Presidente polonês vetará polêmica lei de reforma do Supremo Tribunal

Varsóvia, 24 jul (EFE).- O presidente da Polônia, Andrzej Duda, anunciou nesta segunda-feira que não ratificará o polêmico projeto de lei do Supremo Tribunal promovido pelo governo, depois que milhares de cidadãos saíram às ruas nos últimos dias para protestar contra uma reforma que restringe a separação de poderes.

"Esta lei não fortalece o senso de justiça na sociedade polonesa", justificou o presidente em um discurso televisionado.

Duda tampouco ratificará o projeto de lei de reforma do Conselho Nacional do Judiciário, aprovado pelo parlamento em 12 de julho e que também provocou protestos e fortes críticas na União Europeia (UE).

"As reformas da Justiça são necessárias, mas sem que gerem confronto na sociedade e sem que representem a divisão do país", afirmou Duda, que pediu ao governo que modifique as normas inicialmente aprovadas para que sejam aceitas pela maioria dos poloneses.

A decisão do presidente, vinculado ao partido governante Lei e Justiça e que até agora era condescendente com todos os projetos promovidos pelo Executivo, inclusive os mais polêmicos, foi inesperada, já que se acreditava que ele sancionaria as leis.

As leis em questão foram aprovadas graças à maioria do Partido Lei e Justiça em ambas as câmaras parlamentares, apesar dos protestos e das advertências vindas das instituições europeias, e só era necessária a ratificação presidencial para entrar em vigor.

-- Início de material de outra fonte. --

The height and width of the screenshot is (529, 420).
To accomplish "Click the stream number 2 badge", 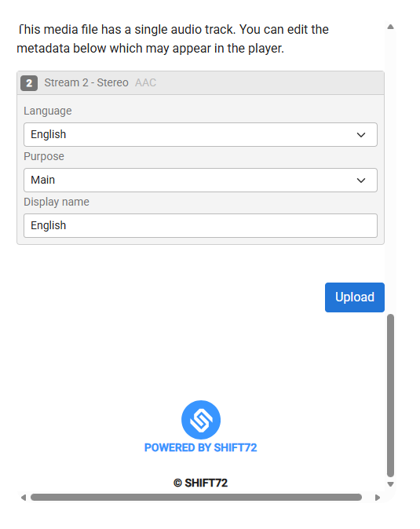I will click(29, 83).
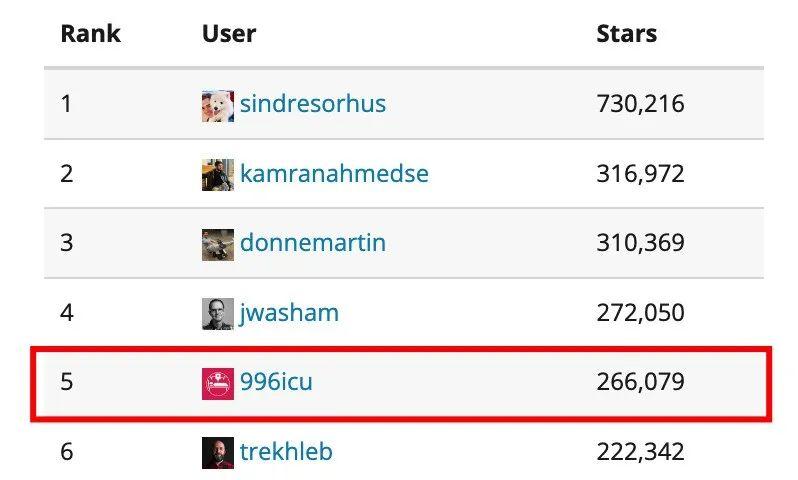
Task: Click rank 1 cell
Action: tap(66, 104)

Desde que a reforma do Supremo Tribunal foi aprovada pelo Senado na madrugada de sábado, milhares de cidadãos saíram às ruas do país para pedir o veto de Andrzej Duda.

A polêmica reforma colocaria o Supremo sob o controle político do partido governante, já que dava ao ministro da Justiça, que também é procurador-geral, o poder de nomear a maioria de seus magistrados, algo que não deveria corresponder ao ministro, detalhou Duda.

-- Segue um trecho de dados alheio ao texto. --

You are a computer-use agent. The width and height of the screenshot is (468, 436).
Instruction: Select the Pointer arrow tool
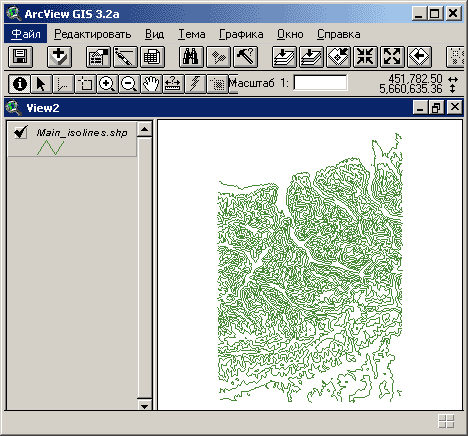[x=41, y=84]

Após a decisão do presidente, os dois projetos devem retornar ao parlamento para sua modificação com as recomendações do chefe de Estado.

Duda aproveitou sua intervenção para pedir "calma e prudência" a todos os políticos, "tanto aos que têm uma maioria hoje em dia, como aos da oposição", e pediu que eles resolvessem suas diferenças nas eleições e no parlamento, e não na rua.

No entanto, o veto do presidente não afetará a terceira lei do pacote da reforma judicial promovida pelo governo, que permite ao Executivo nomear os magistrados dos tribunais regionais e de apelação, também aprovada em 12 de julho.